Dial Drive - Wasted Time (Cover Artwork)

Dial Drive

Wasted Time (2019)


There’s a line in Dial Drive’s streaming bio that reads, “Combining their favorite influences, they released their debut EP, Never Go Home, in 2017.” Most would just pass over this seemingly obvious and almost useless piece of information when reading about a band and their records, but after running through Wasted Time, their 2019 full length, those four words that begin that sentence are ever so glaring.

It’s one thing to craft your sound from your influences, but it’s another to directly integrate distinct sounds from your influences into your own songs. Dial Drive hasn’t found their own sound yet. On Wasted Time, it’s difficult to find a Dial Drive song, rather than a song written by Dial Drive that sounds like [insert band name here.] That said, these songs are fun, catchy and well-produced, but the record as a whole flows more like a collection of songs than an actual album. If you were to dive in to the ten tracks here without knowing it was a release from a single band, it’s likely you’d think it was just a compilation of various artists in the pop-punk spectrum.

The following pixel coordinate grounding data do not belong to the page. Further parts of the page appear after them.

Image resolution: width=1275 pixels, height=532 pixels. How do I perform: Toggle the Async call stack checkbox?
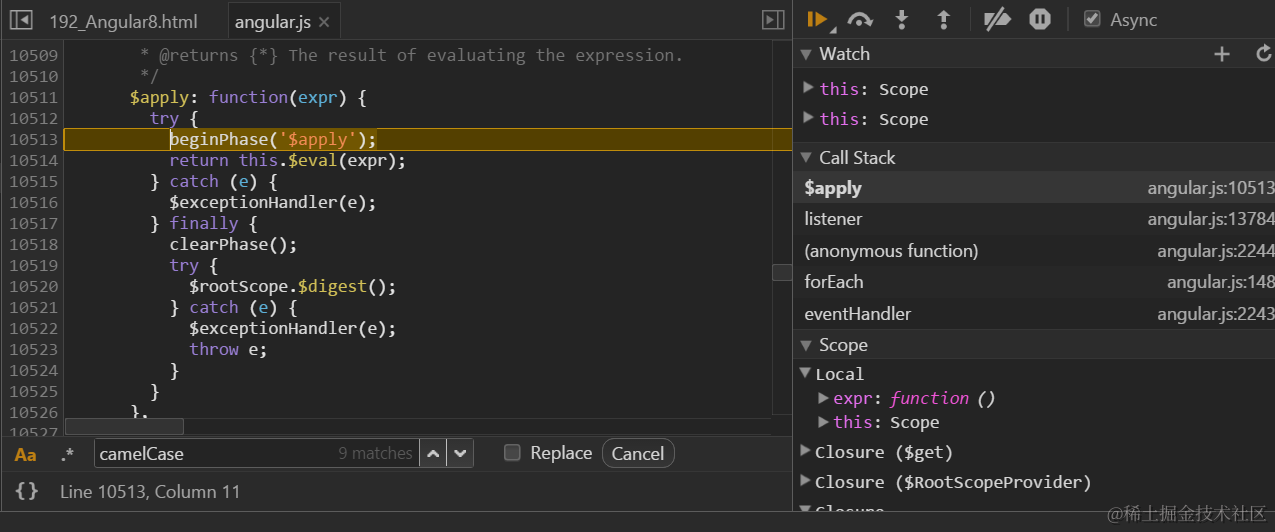pyautogui.click(x=1093, y=19)
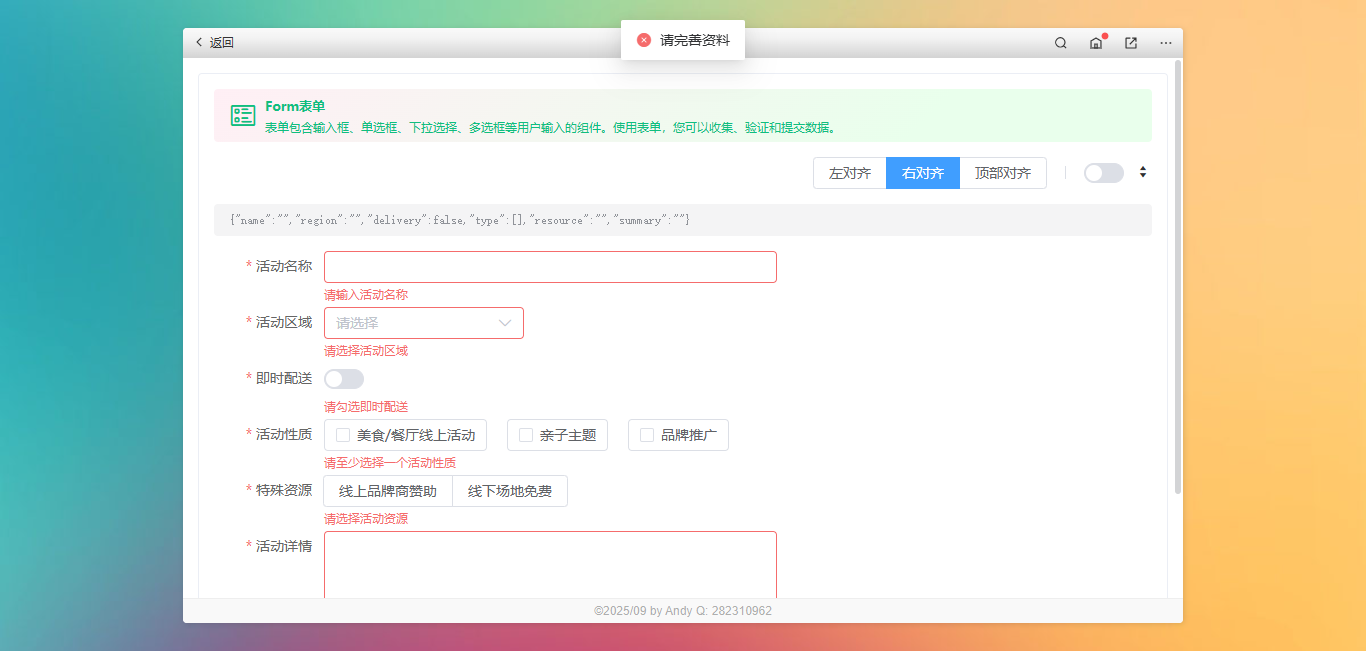
Task: Switch to 左对齐 alignment
Action: pos(849,172)
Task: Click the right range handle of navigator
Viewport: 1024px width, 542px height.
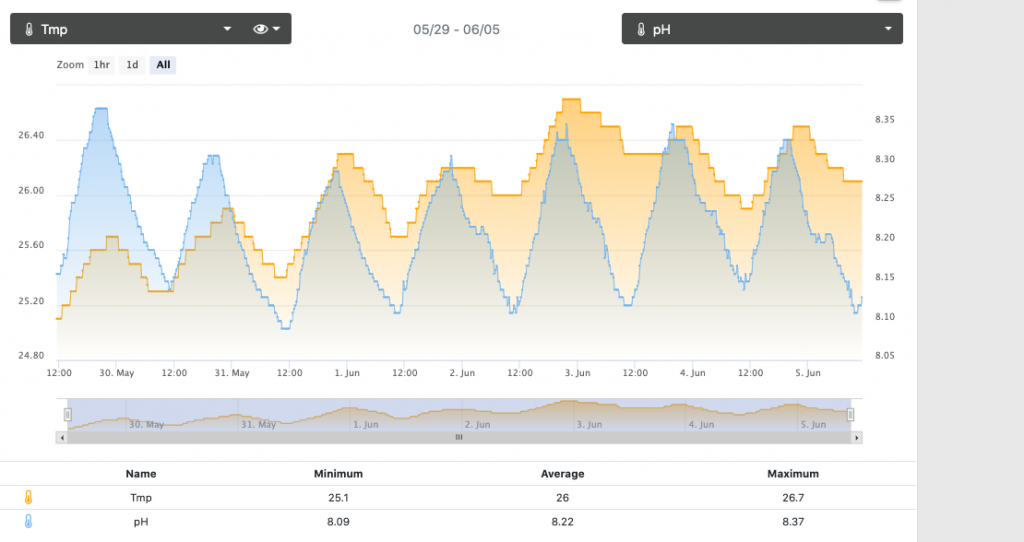Action: point(851,414)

Now, I can’t say for sure who their influences are on this particular release, but I can make a solid guess solely based on many of the songwriting elements throughout these songs. When writing Wasted Time, it’s almost as if their starting point was some sort of pop-punk database where they set the filters to 2003-2009 and suppressed all of the “scene” and electro-pop bands. “Missed Call” opens eerily similar to the darkness and gothic introduction to “Time to Waste,” (a strange coincidence to the record title here,) and “Parasite” just breathes a Dan Andriano led song, giving way to the apparent Alkaline Trio influence. “Better Off” is a straight Take This to Your Grave era Fallout Boy inspired song full of punchiness and crisp vocal delivery. The trends from this period of music continue throughout with easy-core beats and breakdowns, the bounce and back-and-forth of early Midtown and even some ambient, Leto and Delonge inspired riffs. Hell, there’s even some ska integrated in here, which surprisingly enough, supports one of the brightest spots on the LP in “Smile.”

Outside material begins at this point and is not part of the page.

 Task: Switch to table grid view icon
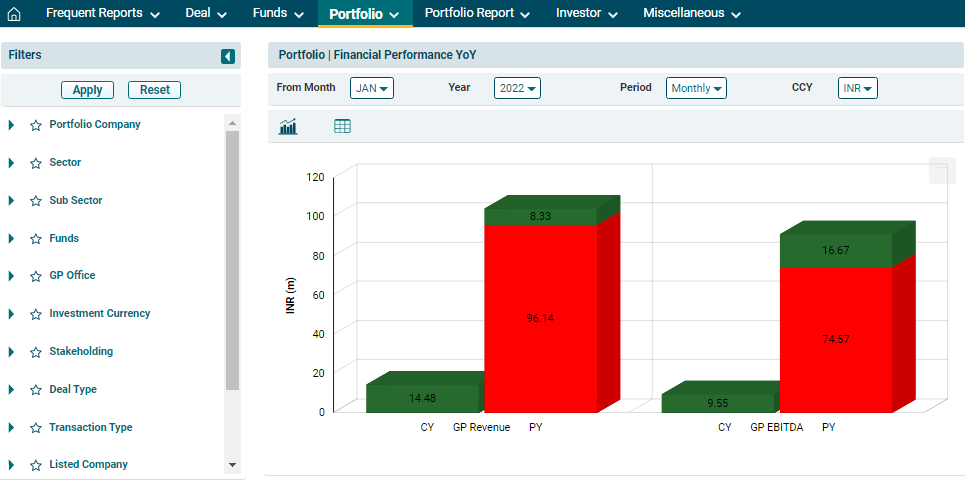(x=342, y=126)
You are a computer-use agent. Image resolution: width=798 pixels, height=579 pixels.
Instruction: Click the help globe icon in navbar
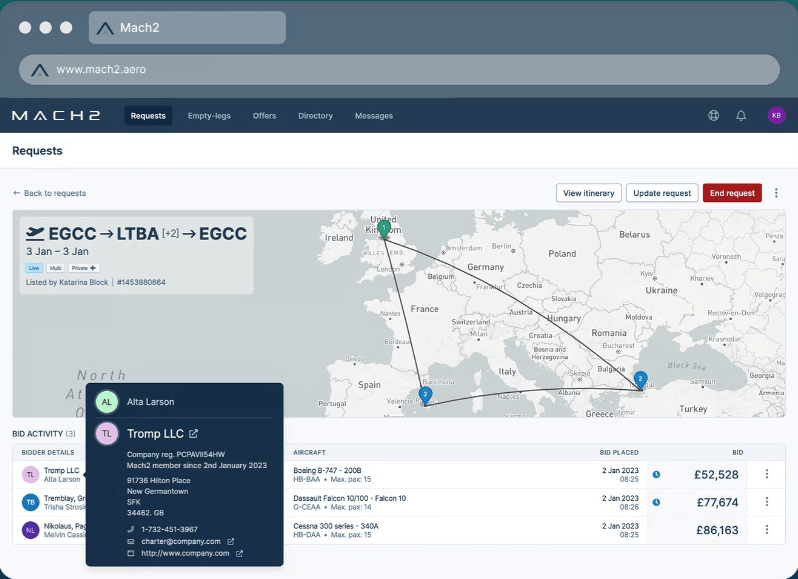coord(714,116)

As you can see, the record is all over the place in terms of cohesiveness, but it’s not to say that some of these songs individually don’t rip. The best tracks here are those where the direct influences aren’t that gleamingly obvious. “Going Postal” is the best example of this, driven by well-executed tempo fluctuation that delivers on power with a clean, pop-driven approach. This could be and should be the “Dial Drive sound.” Lead track, “Do They Know” strives on melding their influences without a blatant example or style similarity to that of another band.

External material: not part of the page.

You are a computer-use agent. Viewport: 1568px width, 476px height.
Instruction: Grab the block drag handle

Wasted Time proves that Orlando’s Dial Drive can write solid, borderline addictive songs that come from a place of endearment, but bring out the indecisiveness and hesitation of truly defining who they are stylistically. The talent is there in every aspect of the band, but where they miss here is in the actual creation of an album, both sequentially and singularity speaking, producing an output of songs spanning across too many elements within the pop-punk ecosystem.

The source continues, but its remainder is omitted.